§ **Work item**:
Line by line, transcribe the data shown below.

§ **Material for this exercise**:
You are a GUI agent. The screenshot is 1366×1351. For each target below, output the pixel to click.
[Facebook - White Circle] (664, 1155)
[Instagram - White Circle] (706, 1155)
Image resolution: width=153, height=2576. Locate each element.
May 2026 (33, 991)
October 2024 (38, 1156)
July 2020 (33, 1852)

§ **Solution to this task**:
You are a GUI agent. The screenshot is 1366×1351. For each target below, output the pixel to click.
[Facebook - White Circle] (664, 1155)
[Instagram - White Circle] (706, 1155)
Image resolution: width=153, height=2576. Locate each element.
May 2026 (33, 991)
October 2024 (38, 1156)
July 2020 (33, 1852)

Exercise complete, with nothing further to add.